§ SUPPLIED ENTRIES
........
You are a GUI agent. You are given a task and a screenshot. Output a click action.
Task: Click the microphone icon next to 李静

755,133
........
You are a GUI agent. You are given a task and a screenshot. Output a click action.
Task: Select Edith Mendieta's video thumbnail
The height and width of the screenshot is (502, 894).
........
The answer is the lines above between the line holding "Task: Select Edith Mendieta's video thumbnail" and the line holding "The height and", inclusive, each written out exactly, and no others.

§ RESPONSE AREA
Task: Select Edith Mendieta's video thumbnail
The height and width of the screenshot is (502, 894).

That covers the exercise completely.